**What is needed**
In the data, find the word "price" and copy out every line that has it.

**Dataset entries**
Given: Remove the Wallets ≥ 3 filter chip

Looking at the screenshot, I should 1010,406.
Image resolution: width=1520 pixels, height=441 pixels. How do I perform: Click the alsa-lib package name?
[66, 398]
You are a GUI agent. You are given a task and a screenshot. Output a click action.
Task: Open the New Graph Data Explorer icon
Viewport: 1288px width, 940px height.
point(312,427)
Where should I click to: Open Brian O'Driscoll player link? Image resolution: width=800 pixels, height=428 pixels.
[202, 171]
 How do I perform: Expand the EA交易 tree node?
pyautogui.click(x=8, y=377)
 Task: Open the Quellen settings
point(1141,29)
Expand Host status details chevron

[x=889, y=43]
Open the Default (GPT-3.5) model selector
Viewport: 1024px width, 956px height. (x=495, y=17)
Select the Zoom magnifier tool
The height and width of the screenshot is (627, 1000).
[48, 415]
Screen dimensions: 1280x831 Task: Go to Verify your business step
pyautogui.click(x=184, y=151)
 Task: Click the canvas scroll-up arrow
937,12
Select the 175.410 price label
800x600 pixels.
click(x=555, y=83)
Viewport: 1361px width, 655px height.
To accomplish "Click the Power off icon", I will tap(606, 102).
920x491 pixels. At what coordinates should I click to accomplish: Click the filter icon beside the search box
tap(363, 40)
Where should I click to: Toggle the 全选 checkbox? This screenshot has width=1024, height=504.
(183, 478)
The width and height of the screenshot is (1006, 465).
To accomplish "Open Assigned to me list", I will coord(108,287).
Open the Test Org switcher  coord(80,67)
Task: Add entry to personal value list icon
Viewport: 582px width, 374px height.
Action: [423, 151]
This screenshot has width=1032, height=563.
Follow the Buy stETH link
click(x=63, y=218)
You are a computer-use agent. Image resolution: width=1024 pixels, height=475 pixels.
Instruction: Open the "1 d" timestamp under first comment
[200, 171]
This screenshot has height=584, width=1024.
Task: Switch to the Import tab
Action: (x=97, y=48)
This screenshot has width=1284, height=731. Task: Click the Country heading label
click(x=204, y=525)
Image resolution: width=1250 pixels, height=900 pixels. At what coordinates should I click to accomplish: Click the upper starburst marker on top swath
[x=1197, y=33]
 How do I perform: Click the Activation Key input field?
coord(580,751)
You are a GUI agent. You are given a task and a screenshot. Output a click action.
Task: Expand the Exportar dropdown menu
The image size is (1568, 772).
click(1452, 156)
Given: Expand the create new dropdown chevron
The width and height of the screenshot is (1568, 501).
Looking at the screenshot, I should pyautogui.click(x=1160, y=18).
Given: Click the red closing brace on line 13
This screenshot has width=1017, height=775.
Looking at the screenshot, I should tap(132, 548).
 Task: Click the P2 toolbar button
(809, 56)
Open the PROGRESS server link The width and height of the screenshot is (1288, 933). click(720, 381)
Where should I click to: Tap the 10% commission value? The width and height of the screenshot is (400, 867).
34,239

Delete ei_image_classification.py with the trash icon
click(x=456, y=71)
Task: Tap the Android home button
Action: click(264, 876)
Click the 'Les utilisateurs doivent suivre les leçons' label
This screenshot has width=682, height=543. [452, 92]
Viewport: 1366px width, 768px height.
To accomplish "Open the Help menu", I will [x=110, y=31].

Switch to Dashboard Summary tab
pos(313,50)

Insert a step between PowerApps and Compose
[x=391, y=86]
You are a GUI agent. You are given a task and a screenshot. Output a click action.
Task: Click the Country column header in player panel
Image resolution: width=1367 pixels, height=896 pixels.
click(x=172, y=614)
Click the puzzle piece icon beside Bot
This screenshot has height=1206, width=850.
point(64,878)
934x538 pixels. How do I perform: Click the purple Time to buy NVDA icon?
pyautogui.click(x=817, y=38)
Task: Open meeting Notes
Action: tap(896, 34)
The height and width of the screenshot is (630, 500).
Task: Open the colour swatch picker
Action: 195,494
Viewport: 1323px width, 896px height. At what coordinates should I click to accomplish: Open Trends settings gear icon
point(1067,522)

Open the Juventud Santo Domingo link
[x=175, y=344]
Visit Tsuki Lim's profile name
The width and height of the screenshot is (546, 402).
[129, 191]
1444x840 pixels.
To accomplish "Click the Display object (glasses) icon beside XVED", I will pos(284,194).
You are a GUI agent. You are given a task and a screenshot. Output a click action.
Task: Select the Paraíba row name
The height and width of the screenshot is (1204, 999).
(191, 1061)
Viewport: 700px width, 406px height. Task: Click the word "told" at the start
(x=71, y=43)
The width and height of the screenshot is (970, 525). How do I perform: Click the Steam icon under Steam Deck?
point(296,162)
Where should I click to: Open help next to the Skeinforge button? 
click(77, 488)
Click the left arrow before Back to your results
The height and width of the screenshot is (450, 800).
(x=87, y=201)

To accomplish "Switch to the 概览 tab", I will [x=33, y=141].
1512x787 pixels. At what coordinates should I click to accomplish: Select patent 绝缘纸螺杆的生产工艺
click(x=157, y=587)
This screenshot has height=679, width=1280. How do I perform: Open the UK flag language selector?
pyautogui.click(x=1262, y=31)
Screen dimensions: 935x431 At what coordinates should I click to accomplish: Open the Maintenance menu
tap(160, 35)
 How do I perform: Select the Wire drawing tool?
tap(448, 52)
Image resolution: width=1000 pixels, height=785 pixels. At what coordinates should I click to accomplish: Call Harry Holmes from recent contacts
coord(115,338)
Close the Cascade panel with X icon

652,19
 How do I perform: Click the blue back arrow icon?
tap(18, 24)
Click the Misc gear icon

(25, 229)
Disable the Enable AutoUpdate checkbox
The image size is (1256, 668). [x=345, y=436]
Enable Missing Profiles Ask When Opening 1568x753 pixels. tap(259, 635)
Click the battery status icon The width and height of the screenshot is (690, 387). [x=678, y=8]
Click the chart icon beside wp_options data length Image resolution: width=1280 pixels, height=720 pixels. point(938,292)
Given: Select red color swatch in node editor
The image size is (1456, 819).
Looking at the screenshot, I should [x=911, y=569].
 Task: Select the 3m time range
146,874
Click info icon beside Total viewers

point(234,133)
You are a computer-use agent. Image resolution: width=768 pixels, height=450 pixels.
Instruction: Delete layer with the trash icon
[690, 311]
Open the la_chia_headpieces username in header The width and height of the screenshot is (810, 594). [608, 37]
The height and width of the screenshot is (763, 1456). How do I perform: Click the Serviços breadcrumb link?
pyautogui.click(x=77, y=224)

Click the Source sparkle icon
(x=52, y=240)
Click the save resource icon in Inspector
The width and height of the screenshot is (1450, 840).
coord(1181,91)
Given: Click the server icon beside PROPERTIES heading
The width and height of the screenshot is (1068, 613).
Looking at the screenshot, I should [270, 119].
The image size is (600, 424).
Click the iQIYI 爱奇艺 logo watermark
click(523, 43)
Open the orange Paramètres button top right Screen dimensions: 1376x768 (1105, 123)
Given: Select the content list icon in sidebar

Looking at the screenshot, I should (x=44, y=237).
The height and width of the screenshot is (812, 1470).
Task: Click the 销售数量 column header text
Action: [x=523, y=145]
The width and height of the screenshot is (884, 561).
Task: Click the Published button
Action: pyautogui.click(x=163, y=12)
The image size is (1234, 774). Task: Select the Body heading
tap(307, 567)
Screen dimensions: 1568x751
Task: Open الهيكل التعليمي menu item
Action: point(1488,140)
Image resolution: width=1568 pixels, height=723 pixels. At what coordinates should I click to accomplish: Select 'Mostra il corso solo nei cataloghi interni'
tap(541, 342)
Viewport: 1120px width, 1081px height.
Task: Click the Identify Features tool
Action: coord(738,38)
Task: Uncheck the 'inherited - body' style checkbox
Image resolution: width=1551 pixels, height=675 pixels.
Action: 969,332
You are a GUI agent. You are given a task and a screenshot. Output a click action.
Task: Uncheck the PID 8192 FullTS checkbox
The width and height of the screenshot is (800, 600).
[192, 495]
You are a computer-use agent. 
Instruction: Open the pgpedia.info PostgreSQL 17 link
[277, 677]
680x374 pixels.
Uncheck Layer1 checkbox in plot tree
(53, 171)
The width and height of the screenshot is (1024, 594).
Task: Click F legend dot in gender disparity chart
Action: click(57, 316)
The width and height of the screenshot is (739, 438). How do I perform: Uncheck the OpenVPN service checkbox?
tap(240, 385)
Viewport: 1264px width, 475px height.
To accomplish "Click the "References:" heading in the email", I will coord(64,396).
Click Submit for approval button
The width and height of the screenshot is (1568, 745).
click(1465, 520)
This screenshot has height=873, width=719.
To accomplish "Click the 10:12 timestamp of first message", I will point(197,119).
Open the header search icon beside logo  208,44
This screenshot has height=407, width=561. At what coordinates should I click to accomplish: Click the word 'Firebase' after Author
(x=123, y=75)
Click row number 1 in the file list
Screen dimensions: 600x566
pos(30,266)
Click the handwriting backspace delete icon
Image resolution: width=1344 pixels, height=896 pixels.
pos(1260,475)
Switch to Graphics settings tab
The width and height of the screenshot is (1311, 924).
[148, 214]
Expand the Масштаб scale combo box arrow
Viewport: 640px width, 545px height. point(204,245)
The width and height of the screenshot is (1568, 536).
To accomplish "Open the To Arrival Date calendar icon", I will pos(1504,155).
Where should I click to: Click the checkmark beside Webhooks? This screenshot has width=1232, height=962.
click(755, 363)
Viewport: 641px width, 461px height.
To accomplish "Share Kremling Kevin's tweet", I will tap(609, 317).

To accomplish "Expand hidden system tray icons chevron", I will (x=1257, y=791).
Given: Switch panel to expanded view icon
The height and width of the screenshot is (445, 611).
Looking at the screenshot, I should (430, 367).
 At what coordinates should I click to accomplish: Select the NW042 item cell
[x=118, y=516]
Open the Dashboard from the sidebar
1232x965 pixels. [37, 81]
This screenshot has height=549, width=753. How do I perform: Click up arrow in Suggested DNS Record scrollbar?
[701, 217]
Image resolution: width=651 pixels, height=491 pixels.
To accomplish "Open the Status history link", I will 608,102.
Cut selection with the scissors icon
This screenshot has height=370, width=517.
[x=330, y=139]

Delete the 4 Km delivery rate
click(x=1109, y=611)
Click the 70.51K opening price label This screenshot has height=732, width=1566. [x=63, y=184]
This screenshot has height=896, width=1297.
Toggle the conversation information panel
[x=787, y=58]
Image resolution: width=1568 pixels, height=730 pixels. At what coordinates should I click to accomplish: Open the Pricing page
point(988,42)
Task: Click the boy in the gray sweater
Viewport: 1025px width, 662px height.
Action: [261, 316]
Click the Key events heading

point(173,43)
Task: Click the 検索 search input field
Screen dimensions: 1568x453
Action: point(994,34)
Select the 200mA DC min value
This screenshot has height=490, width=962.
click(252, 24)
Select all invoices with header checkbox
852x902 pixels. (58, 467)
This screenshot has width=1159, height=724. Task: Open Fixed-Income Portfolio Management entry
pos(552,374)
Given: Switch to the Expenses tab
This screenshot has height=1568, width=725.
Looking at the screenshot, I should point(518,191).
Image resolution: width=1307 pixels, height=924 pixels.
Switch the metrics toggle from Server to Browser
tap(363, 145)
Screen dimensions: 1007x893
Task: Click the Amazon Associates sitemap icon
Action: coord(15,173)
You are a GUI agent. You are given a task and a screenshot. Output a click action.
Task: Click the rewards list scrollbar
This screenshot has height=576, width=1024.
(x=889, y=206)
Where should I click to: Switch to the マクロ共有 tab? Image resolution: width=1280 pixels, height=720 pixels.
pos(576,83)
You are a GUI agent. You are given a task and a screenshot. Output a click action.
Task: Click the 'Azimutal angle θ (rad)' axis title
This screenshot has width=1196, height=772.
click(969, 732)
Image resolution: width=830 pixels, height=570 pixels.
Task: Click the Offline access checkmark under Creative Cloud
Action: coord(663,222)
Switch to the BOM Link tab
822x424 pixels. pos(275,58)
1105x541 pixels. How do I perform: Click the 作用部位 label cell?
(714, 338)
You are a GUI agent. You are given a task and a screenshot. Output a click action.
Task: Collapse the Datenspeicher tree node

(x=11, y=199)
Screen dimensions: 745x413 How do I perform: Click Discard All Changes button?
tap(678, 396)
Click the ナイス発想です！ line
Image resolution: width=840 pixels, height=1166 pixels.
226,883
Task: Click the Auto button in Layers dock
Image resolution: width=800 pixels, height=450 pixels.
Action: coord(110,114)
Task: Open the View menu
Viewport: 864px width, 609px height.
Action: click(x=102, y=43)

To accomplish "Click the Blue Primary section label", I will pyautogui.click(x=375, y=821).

**Written response**
Select the 175.410 price label
Click the 70.51K opening price label This screenshot has height=732, width=1566. [x=63, y=184]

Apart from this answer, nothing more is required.